There have been a fair number of new trends in nail art lately - swirled designs achieved by magnets and special polish, ombre (that you have to create yourself with patience), stickers (including the whole nail) and jewelry appliances.  The one that struck my interest was matte nails.  Remember back to middle school when you were bored in a certain class and colored on your nails with markers or highlighters   Matte polish creates a similar effect.

I wasn't finding any matte polish in the stores so this pin to create your own caught my eye.


This pin on the original web site came from a collection of tips, and this particular tip was found on a different site all together.  In order to make your own matte nail polish, you simply mix clear nail polish with powder eye shadow.  Just like that - any shade without an extra expense.  Talk about coordinating!  This tip worked - by mixing eye shadow and clear polish/top coat together the result was a matte polish.

However, I wouldn't recommend it.  First, to test it I initially mixed on a paper plate.  After I discovered it worked, for my second shade, I used an old eye shadow container lid. Storage is in issue.  I suppose if you're doing one color as a one shot deal there's no problem.  Come Thursday I had I chip and I wanted to keep the color the same, so I had to remix. I just wasn't properly stocked to store the polish - even enough for re-touches for any length of time.

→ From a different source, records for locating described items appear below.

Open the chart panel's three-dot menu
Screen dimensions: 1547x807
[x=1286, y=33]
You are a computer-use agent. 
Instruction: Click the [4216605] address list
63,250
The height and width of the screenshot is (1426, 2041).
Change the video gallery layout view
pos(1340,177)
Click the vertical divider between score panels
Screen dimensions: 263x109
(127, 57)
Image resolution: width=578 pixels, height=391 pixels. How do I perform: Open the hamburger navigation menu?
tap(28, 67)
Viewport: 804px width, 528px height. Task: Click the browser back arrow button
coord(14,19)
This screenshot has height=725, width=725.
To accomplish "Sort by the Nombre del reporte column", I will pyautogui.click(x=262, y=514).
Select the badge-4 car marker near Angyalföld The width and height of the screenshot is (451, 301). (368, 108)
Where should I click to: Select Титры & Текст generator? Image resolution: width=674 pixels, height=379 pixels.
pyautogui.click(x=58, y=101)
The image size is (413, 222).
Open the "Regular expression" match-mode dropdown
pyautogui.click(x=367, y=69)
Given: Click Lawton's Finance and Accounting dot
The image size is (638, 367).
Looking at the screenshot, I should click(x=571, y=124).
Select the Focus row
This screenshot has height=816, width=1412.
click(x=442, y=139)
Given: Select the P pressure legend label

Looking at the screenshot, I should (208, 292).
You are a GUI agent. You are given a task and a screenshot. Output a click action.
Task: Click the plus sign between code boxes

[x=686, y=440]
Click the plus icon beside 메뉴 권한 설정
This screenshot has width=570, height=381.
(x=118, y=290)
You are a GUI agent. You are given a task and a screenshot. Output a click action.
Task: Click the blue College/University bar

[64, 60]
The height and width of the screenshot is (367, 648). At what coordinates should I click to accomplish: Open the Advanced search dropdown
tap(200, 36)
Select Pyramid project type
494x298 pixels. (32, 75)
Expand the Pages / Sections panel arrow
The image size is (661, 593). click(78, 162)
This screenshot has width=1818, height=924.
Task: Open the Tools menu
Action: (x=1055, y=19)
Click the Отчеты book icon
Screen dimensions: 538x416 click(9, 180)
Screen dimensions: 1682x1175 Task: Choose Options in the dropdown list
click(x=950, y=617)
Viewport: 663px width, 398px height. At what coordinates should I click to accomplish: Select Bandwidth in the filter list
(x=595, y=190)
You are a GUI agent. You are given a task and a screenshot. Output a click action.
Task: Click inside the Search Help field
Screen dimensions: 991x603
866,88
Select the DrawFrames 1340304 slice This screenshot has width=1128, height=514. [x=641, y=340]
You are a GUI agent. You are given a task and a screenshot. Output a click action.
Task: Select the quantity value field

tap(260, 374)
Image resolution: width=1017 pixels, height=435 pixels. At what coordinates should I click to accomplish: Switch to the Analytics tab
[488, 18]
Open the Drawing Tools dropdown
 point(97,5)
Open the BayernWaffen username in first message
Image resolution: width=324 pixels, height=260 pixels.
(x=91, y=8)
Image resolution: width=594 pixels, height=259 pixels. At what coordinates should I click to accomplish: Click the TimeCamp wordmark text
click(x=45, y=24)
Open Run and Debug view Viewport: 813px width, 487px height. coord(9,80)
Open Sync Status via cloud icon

Second, It takes a lot of clear polish to mix properly and it dries quickly --- and this wasn't even a speedy dry formula!  I never really mastered the ratio and I always had excess, wasting both the clear polish and the shadow.  I even tried mixing the shadow directly in the bottle of clear polish.  This just glopped up the brush and made it hard as cement.

After several tries I gave up, the technique works beautifully, but just wasn't the savvy savings tip I had hoped it could be.

Months later I came across a pin suggesting that I could create matte top coat using cornstarch and clear nail polish. Matte Clear Finish - (Credit: indulgy.com)
  
This technique, I would argue, did not work as expected.  I had  all the same problems with rations, gloppy brushes and sticky receptacles.  Initially it gave the undercoat a matte finish, but as it dried it gained a slight gloss.  I've since bought a matte top coat, which works well, and it leaves nails with a satin finish that is much more matte than the semi-gloss of the cornstarch trick.

My recommendation is if you have patience and don't mind wasting product, go for DIY.  Otherwise just buy matte from the bottle and skip the eye shadow, cornstarch and whatever trick they come up with next.